Summer Poetry

Summer-Poetry

Poems penned by the local community


THE PICNIC

A basket of joy.
An afternoon of dreams.
A rolled up blanket opened
And spread like warm butter
On the parched earth.

Thin sarnies
And melted Penguins
Soft berries
And bashed up scotch eggs
Wrapped in foil
And love.

Warmed water
A platoon of ants
And buzzy things
And mozzies
And crawly things.

Sandwich crusts
And Penguin wrappers
Mushed up berries
And half-eaten eggs
Still wrapped in foil
And love.

We return home
Through whispering meadows
And wandering lanes
Sleepy and happy
To our bedtime rest.

David James
Whitchurch


NOW DOES SUMMER

Now does summer in all its glory reign
The season brought more fine by the herald that is spring
Its cloak of green that to winter did so restrain
And its warming breezes that of coming joys did sing,
In a field of so new a life to stand there proud
With golden rays its glory path to light
And creatures all their voices to trumpet and to sound out loud
That it may make their echoes wide and bright,
So then do blooms and blossoms on countless boughs to swathe
Their fragrance to float wherever air may flow
To meadows, hedgerows and many a garden to bathe
And further life to touch and there to onward grow;
The summer is of greatness in many forms to take
That nature in its span of time is ever more to make.

David Morris
Llandaff North


NEXT LIFE, YEAH?

We dreamed together, apart
Of a summer’s day at the beach.
Just us.

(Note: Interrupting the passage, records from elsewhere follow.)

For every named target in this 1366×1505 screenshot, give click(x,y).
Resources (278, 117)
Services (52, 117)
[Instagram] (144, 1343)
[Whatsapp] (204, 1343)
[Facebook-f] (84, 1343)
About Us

Doing normal things.
Watching the slow dance of the colours.
The creams, the blues, the pinks.
But we never existed.
And our outcrop stays empty.

Alec Harvey
Cardiff


NO-MOW SUMMER

A polite suburban no-no.
Old mowers on go-slow.
Pianissimo.
The bowling green no longer
“Comme il faut,”
For longer is the educated,
Rated, stated – the hype of stripes old hat –
“Status Quo.”

Let it grow, let it grow, let it grow.

Be a bumble bee impresario
Apropos
An insect’s mojo
Apropos
The sward’s proposal for
A norm of swarms,
And wingey thing that
Sting,
Unsung –
And throng.

Let the shearers reappear.
Let the meadow overthrow
Slick Sunday – bracered blades.
Let the scythe arrive.
Let the buttercups and yellow vetches
Thrive. Accolades!
Let the trove of nature’s giving
Salve and save forlorn lawns shorn.

And so, “Bravissimo,”

Let it grow, let it grow, let it grow.

Nigel Phillips
Whitchurch


Barry Harbour in July

I saunter past the Ship Inn
And the boat which is now a flowerbed
Sporting a magical kaleidoscope of colour.
The wrecked boats in the harbour
Have yet to be removed yet I sense their ghosts
As people try to restrain excited dogs
On this warm summer’s day by the seaside
As I watch a tanker and seagulls glide.

It is low tide on Barry Harbour;
The sun paints the placid estuary silver
And the Quantock Hills are perfectly clear
As my shadow lingers at my side.
I travel to the water’s edge
Where half-hearted waves sizzle on the shore
Then I wander past the grey harbour wall
Which unlike myself, has not aged at all.